## [Document]
-*-*-

Loneliness and the Christian: Part 2

The other night, I gathered with a few friends and watched part 1 from a Polish film from 1989, called The Dekalog. It is a series of ten shorts with plots loosely based upon the Ten Commandments. We watched  the first one based on “Thou shalt not have any gods before me.” Without giving too much of context to ruin the experience, a 12-year-old boy named Pawel lives alone with his father, a physics professor, who introduces him to his world of logic and computers. One morning the highly reflective Pawel is struck by the sight of a dead dog, and he asks his father some deep questions about death, to which is father only responds in a cold, scientific way. Later on, Pawel talks to his religious aunt, Irena, about his father’s explanations, and she very respectively engages him in a conversation about faith and God:

Pawel: Dad told me we are living to make life easier for those who will come after us, but it doesn’t always work out.

Irena: Not always, your father is right. It’s just..if you can do something for others to help, to be there, even if it’s only a little thing, you know you are needed…and life becomes brighter somehow. There are big and small things. Today you liked the dumplings, and that made me happy. One is alive, and it’s a present.

-*-*-

## [Exercise A]
Could you repeat the passage from the post on loneliness and the Christian, starting with "Pawel: Dad told" and going on through "it’s a present."?
## [Exercise B]
Which people from the first Dekalog film does the post on loneliness and the Christian mention?
## [Exercise C]
Could you pick up the post on loneliness and the Christian after its last line and keep writing?

-*-*-

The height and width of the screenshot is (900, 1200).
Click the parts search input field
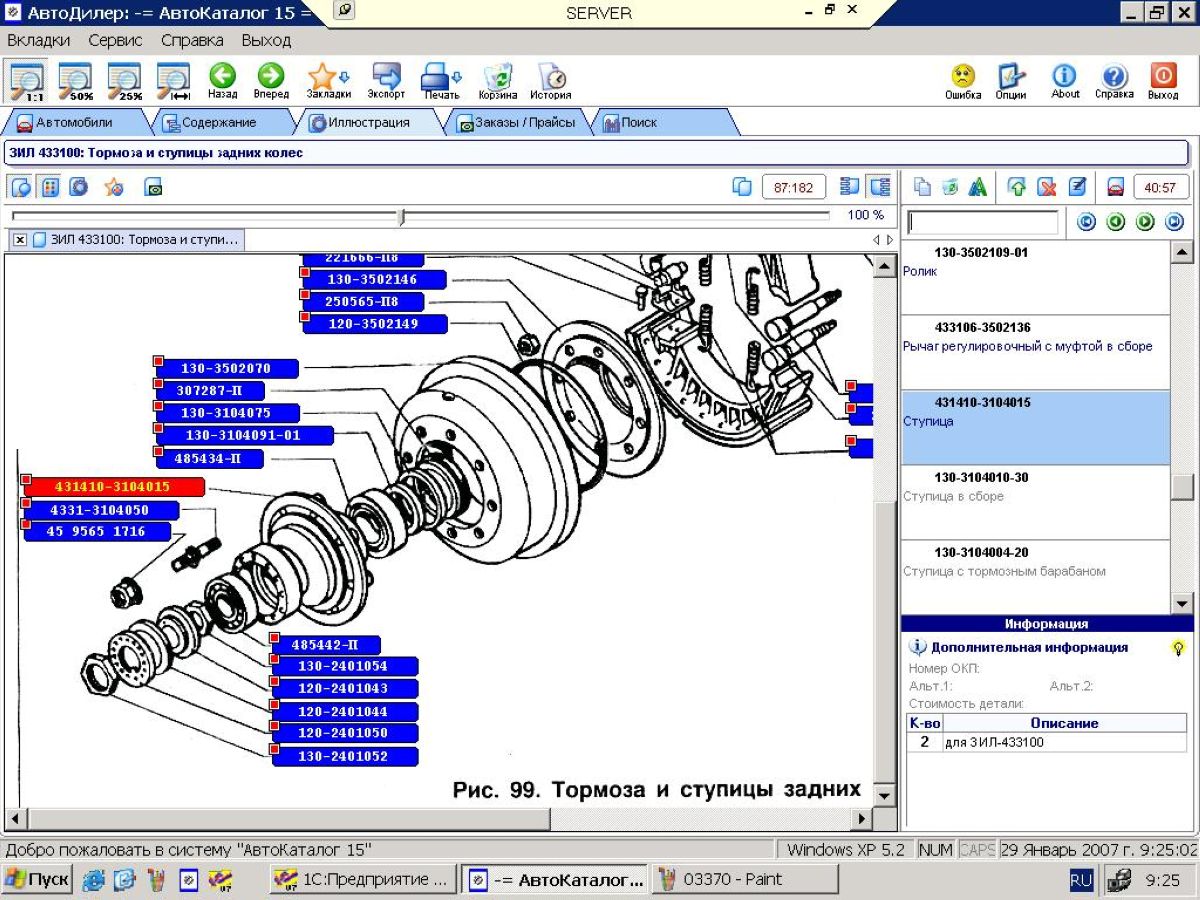[x=982, y=222]
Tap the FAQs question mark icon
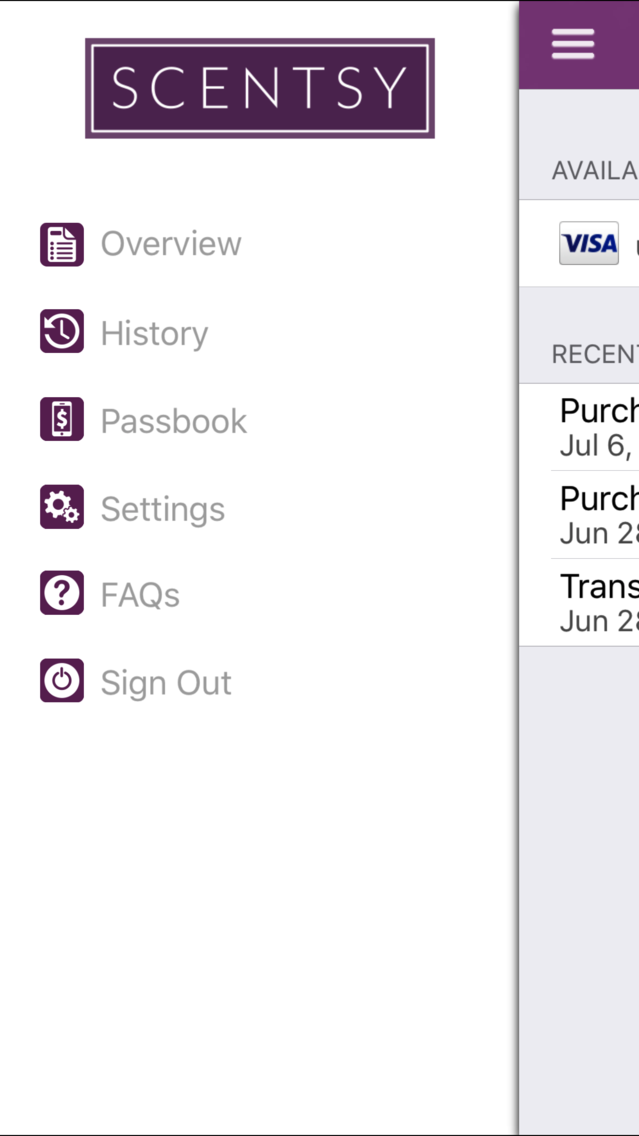The width and height of the screenshot is (639, 1136). [62, 594]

-*-*-

## [Exercise answer A]
Pawel: Dad told me we are living to make life easier for those who will come after us, but it doesn’t always work out.

Irena: Not always, your father is right. It’s just..if you can do something for others to help, to be there, even if it’s only a little thing, you know you are needed…and life becomes brighter somehow. There are big and small things. Today you liked the dumplings, and that made me happy. One is alive, and it’s a present.

## [Exercise answer B]
Pawel, a 12-year-old boy
His father, a physics professor
Irena, Pawel's religious aunt

## [Exercise answer C]
Later on in the scene, Pawel asks his aunt is she believes in God. She nods affirmingly and then he asks, “who is he?”  She draws the young boy into an embracing hug and asks him “how do you feel now?” Pawel responds, “I love you.”

“Exactly,” Irena says, “that’s where he is.”

There is something so beautifully practical and simple and childlike in that response, and it does reflect the heart of God. I believe it’s safe to say that we do not experience God in an isolated chasm. We need each other. We give God’s love to each other.

Irena’s illustration echoes Thomas Merton’s sentiment:

“We do not exist for ourselves alone, and it is only when are fully convinced of this fact that we begin to love ourselves properly and thus also love others. What do I mean by loving ourselves properly? I mean, first of all, desiring to live, accepting life as a very great gift and a great good, not because of what it gives us, but because of what it enables us to give to others.”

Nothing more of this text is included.